Recycling Gold - Do Older or Newer Sources Give You the Greater Yield?

I recently took a close look at the inner workings of an old stereo console that dates from the mid-1950s. It’s one of those “hi-fis” that were so popular back then. My wife and I inherited it from elderly relatives who passed away. We stuck it in our living room. It doesn’t work anymore and would probably cause a fire if we left it plugged in, but it starts conversations.

If you look inside, you’ll see that it contains an amplifier, a radio receiver, two big speakers, and even a turntable, all packed into a heavy piece of cabinetry. There are vacuum tubes, lots of wires, an antenna, and miscellaneous other components. But is there any gold inside? No, none at all.

 Does this old stero console have any gold inside? No, but other old items do. Image Credit: Withaya/iStock/Thinkstock.

Does this old stero console have any gold inside? No, but other old items do. Image Credit: Withaya/iStock/Thinkstock.

That got me thinking about this question…

When you’re looking for gold to recycle, should you be looking for older sources, or newer?

Let’s take a look at different sources of gold and see what applies.

You’ll Find Lots More Gold in Newer Electrical Equipment

Gold appeared in greater quantities in consumer electronics when printed circuit boards arrived in roughly the mid-1960s. That explains why you will find quantities of recyclable gold in radios, remotes, stereo components and televisions made since then – and hardly any in older electronic equipment. Today, you can add cellphones, computers, CD and DVD players and drives to the list of places to look.

So if you’re looking for gold in electronic equipment the rule is, the newer the item, the more gold you will find.

You’ll Find More Gold in Older Eyeglass Frames

Up until about the mid-1960s, eyeglass frames were often gold-filled, meaning that they were plated with thick layers of gold that can be profitably recycled today in our expert precious metal refinery. More recent eyeglass frames may still give off a golden sheen, but they are plated with much thinner layers of gold that have been applied by modern thin-film plating, not in the old way that applied gold in tanks.

So if you’re looking for gold in eyeglass frames the rule is, the older the item, the more gold you will find.

You’ll Find Gold Only in Newer Cars

If you crawl around a car that was made in the 1950s, you won’t find any gold at all, because cars from that era did not have onboard computers that monitored engine and emission functions, transmission shifting points, antilock brakes, and other advanced components.
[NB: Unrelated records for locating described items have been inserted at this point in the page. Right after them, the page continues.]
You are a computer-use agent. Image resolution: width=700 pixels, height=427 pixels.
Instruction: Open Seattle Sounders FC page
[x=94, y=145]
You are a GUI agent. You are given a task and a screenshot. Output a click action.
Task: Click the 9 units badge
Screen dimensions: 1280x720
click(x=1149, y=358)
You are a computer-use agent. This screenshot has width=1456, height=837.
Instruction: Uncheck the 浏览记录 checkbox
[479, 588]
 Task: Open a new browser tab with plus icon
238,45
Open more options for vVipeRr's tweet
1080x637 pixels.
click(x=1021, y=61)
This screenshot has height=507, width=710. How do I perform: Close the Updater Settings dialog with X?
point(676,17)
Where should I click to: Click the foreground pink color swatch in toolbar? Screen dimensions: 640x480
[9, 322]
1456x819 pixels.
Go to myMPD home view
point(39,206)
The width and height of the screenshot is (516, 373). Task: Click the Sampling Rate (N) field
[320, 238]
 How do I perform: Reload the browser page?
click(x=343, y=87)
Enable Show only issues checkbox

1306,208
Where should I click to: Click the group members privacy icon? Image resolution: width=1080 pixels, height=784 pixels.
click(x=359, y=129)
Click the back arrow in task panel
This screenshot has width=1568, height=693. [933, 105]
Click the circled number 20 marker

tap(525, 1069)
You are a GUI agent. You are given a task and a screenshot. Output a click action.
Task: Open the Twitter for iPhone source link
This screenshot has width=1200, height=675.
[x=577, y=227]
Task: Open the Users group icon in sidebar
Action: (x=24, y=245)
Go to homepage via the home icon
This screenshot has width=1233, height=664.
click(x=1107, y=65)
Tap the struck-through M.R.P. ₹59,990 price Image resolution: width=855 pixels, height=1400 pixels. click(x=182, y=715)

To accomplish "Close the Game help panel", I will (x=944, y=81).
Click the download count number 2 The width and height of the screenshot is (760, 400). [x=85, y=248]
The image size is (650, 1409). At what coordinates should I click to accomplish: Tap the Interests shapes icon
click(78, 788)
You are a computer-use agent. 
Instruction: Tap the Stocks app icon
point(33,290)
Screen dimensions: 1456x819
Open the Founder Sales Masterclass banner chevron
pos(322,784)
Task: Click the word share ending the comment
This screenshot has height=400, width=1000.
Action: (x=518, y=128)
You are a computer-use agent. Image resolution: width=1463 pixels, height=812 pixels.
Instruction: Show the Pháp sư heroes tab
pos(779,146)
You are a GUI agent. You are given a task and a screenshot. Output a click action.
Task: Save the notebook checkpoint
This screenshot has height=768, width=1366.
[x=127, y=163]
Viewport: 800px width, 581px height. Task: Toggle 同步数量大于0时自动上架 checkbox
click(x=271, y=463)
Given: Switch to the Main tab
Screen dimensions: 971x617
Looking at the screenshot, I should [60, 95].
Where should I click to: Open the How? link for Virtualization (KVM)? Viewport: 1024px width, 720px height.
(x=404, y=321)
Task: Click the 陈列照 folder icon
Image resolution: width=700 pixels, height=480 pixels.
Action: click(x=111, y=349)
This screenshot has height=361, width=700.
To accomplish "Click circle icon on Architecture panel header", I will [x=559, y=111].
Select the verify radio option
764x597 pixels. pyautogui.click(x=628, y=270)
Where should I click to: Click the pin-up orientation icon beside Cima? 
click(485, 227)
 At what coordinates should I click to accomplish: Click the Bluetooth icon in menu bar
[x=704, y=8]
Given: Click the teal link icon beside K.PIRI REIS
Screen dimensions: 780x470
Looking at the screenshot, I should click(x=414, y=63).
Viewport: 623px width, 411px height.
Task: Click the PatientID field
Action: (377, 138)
Even the radios had vacuum tubes and needed time to warm up. But in the 1970s, onboard computers equipped with printed circuit boards appeared on cars and trucks. And those boards contain small quantities of gold.

So if you’re looking for gold in junked cars, you’ll only find it on “modern” vehicles made since about 1975.

You’ll Find More Gold in Older Dental Scrap and Appliances

Forty or 50 years ago, gold was commonly used in dentistry. There were gold fillings, gold wires that secured bridges to surrounding teeth, gold bars that served as anchor points for artificial teeth, and even gold caps. But today gold has all but disappeared in dentistry – the exception being that gold is still used by some dentists in Africa, Asia and Eastern Europe.

 So if you’re looking for gold in dental scrap, turn your attention to older sources like old dental laboratories and dental practices that are closing their doors.

You’ll Find Gold in Both Older and Newer Industrial Sites

Here things get a bit complicated, depending on the kind of factory. If you’re looking at a factory that performed gold plating in tanks, you can often find recyclable quantities on tank walls, inside drainpipes, and adhering to filters and sponges. If you’re looking at more modern equipment that applied thin layers of gold, you can often find recyclable gold in sputtering targets that outlived their useful production lives.

Yes, it’s complicated. But if you own plating equipment or supplies of any kind, give us a call at 800-426-2344 and we can explain how to test your items to determine their value. Please mention this post when you call and ask about free or discounted shipping on items you send to us for testing.

And about that Old Stereo Console...

I’m thinking about tearing out its inner electronics and replacing them with a modern stereo receiver, modern speakers and other new stuff. But then I look at it and notice that it is such a great time capsule - even if it contains no gold at all.